▸ **To do**:
Write out every entry once more, character for character.

** Provided records follows **

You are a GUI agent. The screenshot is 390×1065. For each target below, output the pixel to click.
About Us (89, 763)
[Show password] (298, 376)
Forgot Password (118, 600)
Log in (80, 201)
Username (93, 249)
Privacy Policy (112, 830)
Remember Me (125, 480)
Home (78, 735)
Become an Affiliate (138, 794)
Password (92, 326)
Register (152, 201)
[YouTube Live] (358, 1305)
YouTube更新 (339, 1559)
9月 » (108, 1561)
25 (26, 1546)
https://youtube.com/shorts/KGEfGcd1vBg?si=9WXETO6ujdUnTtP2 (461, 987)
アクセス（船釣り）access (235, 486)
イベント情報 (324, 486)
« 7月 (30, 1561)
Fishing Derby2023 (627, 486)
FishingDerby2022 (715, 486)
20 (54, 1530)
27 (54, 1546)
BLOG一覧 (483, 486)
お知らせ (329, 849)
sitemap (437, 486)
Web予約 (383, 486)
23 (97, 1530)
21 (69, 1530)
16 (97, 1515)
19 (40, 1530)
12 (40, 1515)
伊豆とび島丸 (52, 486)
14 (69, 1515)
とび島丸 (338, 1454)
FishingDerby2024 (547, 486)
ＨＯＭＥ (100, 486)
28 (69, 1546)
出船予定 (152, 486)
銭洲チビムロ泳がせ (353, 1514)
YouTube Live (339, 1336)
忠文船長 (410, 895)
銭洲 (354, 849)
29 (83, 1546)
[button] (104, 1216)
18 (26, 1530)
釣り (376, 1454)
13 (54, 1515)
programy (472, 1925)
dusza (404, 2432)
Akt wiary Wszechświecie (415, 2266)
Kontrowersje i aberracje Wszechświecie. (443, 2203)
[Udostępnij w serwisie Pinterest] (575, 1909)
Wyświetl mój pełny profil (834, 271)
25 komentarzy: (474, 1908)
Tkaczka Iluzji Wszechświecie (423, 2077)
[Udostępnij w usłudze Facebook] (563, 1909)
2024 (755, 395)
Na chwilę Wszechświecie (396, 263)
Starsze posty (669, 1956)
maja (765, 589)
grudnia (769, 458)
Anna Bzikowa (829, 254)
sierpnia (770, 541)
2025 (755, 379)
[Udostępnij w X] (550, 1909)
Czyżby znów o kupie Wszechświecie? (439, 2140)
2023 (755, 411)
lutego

** End of Provided records **

▸ **Answer to the exercise**:
You are a GUI agent. The screenshot is 390×1065. For each target below, output the pixel to click.
About Us (89, 763)
[Show password] (298, 376)
Forgot Password (118, 600)
Log in (80, 201)
Username (93, 249)
Privacy Policy (112, 830)
Remember Me (125, 480)
Home (78, 735)
Become an Affiliate (138, 794)
Password (92, 326)
Register (152, 201)
[YouTube Live] (358, 1305)
YouTube更新 (339, 1559)
9月 » (108, 1561)
25 (26, 1546)
https://youtube.com/shorts/KGEfGcd1vBg?si=9WXETO6ujdUnTtP2 (461, 987)
アクセス（船釣り）access (235, 486)
イベント情報 (324, 486)
« 7月 (30, 1561)
Fishing Derby2023 (627, 486)
FishingDerby2022 (715, 486)
20 (54, 1530)
27 (54, 1546)
BLOG一覧 (483, 486)
お知らせ (329, 849)
sitemap (437, 486)
Web予約 (383, 486)
23 (97, 1530)
21 (69, 1530)
16 (97, 1515)
19 (40, 1530)
12 (40, 1515)
伊豆とび島丸 (52, 486)
14 (69, 1515)
とび島丸 (338, 1454)
FishingDerby2024 (547, 486)
ＨＯＭＥ (100, 486)
28 (69, 1546)
出船予定 (152, 486)
銭洲チビムロ泳がせ (353, 1514)
YouTube Live (339, 1336)
忠文船長 (410, 895)
銭洲 (354, 849)
29 (83, 1546)
[button] (104, 1216)
18 (26, 1530)
釣り (376, 1454)
13 (54, 1515)
programy (472, 1925)
dusza (404, 2432)
Akt wiary Wszechświecie (415, 2266)
Kontrowersje i aberracje Wszechświecie. (443, 2203)
[Udostępnij w serwisie Pinterest] (575, 1909)
Wyświetl mój pełny profil (834, 271)
25 komentarzy: (474, 1908)
Tkaczka Iluzji Wszechświecie (423, 2077)
[Udostępnij w usłudze Facebook] (563, 1909)
2024 (755, 395)
Na chwilę Wszechświecie (396, 263)
Starsze posty (669, 1956)
maja (765, 589)
grudnia (769, 458)
Anna Bzikowa (829, 254)
sierpnia (770, 541)
2025 (755, 379)
[Udostępnij w X] (550, 1909)
Czyżby znów o kupie Wszechświecie? (439, 2140)
2023 (755, 411)
lutego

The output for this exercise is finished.